Over the course of 25 years, Maya Lin has created a remarkable body of work that includes large-scale site-specific installations and intimate studio works. In all of this work, wrote Judith Stein in Art in America, “there is a consistent visual intelligence that transcends categorization.”

An artist who subtly but decisively alters the viewer’s relationship to space and landscape, the artwork’s relationship to natural form and built environment, Lin first came to prominence when she redefined the memorial, with her Vietnam Veterans Memorial in Washington, D.C., and the Civil Rights Memorial in Montgomery, Alabama. Since then, she has created works at all scales that re-order our categories of understanding: blurring the boundaries between two- and three-dimensional space and re-imagining the grids of history, language, and mathematics by which humans encounter the natural world.

Lin’s artwork has been shown in solo museum exhibitions in the United States, Italy, Denmark, and Sweden, and at the Gagosian Gallery, which represents her. Lin’s work looks at the landscape through a 21st century lens, often using technology to re-imagine and re-think what the land is and our relationship to it. A committed environmentalist, her work often asks the viewer to take a closer look at the natural world.

Lin’s best-known works are her large, site-specific art installations. They include Groundswell, for the Wexner Center for the Arts; Wave Field for the University of Michigan; 10 degrees North for The Rockefeller Foundation; and Eclipsed Time for MTA Arts in Transit, for New York’s Pennsylvania Station. The largest to date, eleven minute line, is an earthen line, 1,600 feet long by 12 feet high, traversing a meadow in Kniesling, Sweden. Completed in 2004 for the Wanås Foundation, eleven minute line is the first in a series of works that will explore the character and identity of a line drawing, as experienced on the boundary between two- and three-dimensional space.

Other recent large-scale artworks include Input (2004) for Ohio University in Athens, Ohio, a 3.5-acre array of raised and lowered earthworks inscribed with a text written by the artist’s brother, Tan Lin, about childhood memory and one’s connection to a place; Flutter (2005), a 20,000 square-foot sculpted earthwork, reminiscent of the patterns cast on the ocean floor by waves, for the Federal Courthouse; and A Garden of Perception (2005) for the School of the Arts of the University of California, Irvine. Lin’s studio-scale artworks are in the permanent
collections of major institutions throughout the United States, including The Museum of Modern Art, and in numerous private collections.

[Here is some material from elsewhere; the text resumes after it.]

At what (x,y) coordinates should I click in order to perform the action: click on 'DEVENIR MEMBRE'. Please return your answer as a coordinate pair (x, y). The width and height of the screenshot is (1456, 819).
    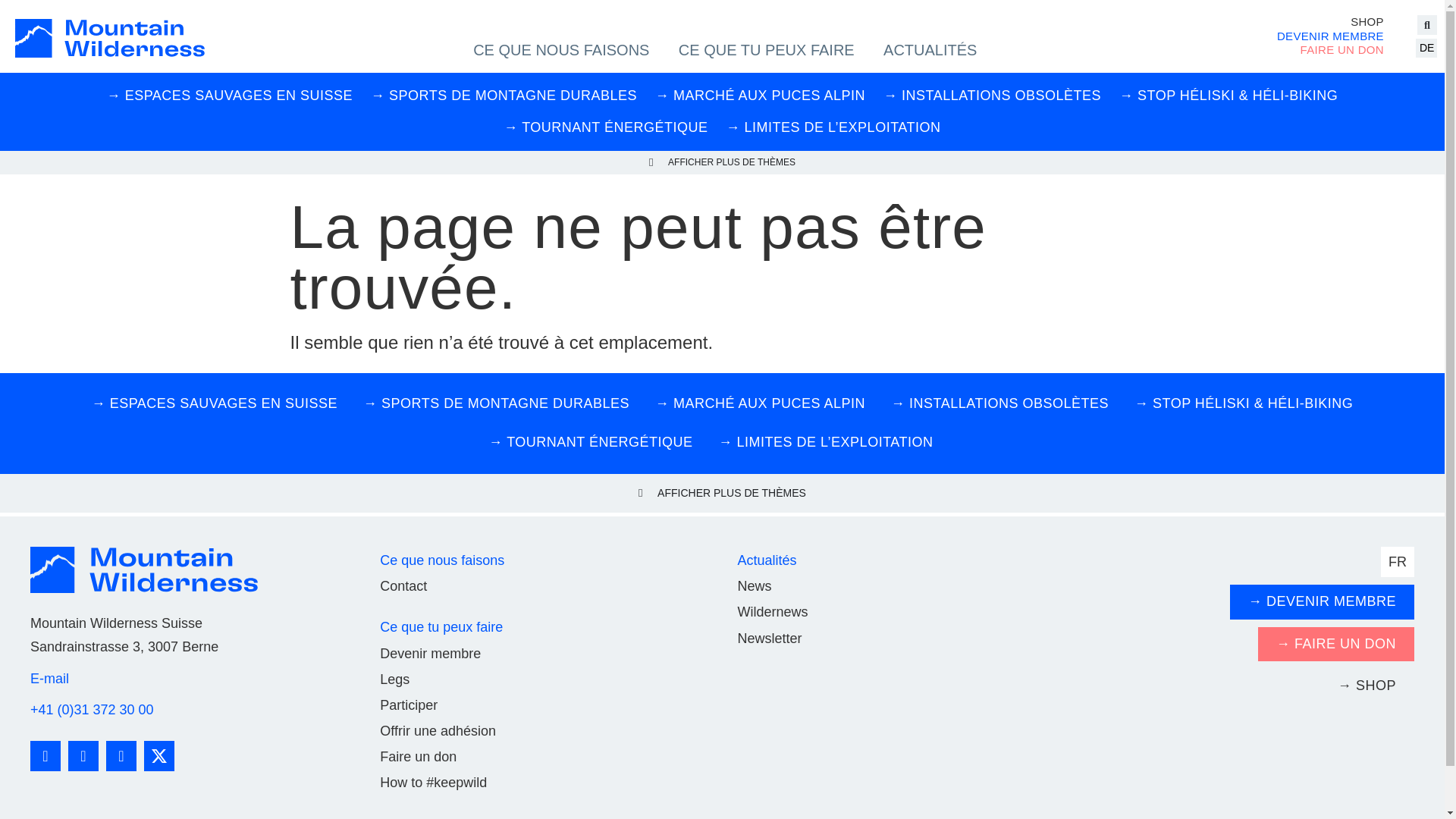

Maya Lin is the recipient of numerous awards. Most recently she was inducted into the National Women’s Hall of Fame, becoming the youngest artist ever to be so honored. She also has been inducted into the American Academy of Arts and Letters and the American Academy of Arts and Sciences. Her work was chronicled in the documentary film Maya Lin: A Strong Clear Vision (Academy Award, best feature-length documentary, 1996), and she has been a subject of the program Art 21: Art in the 21st Century on PBS. The national press has focused on her consistently over the years, from Time magazine (which included her in its list of “Fifty for the Future” in 1994) to Smithsonian (which in 2005 selected her as one of “35 Who Made a Difference”).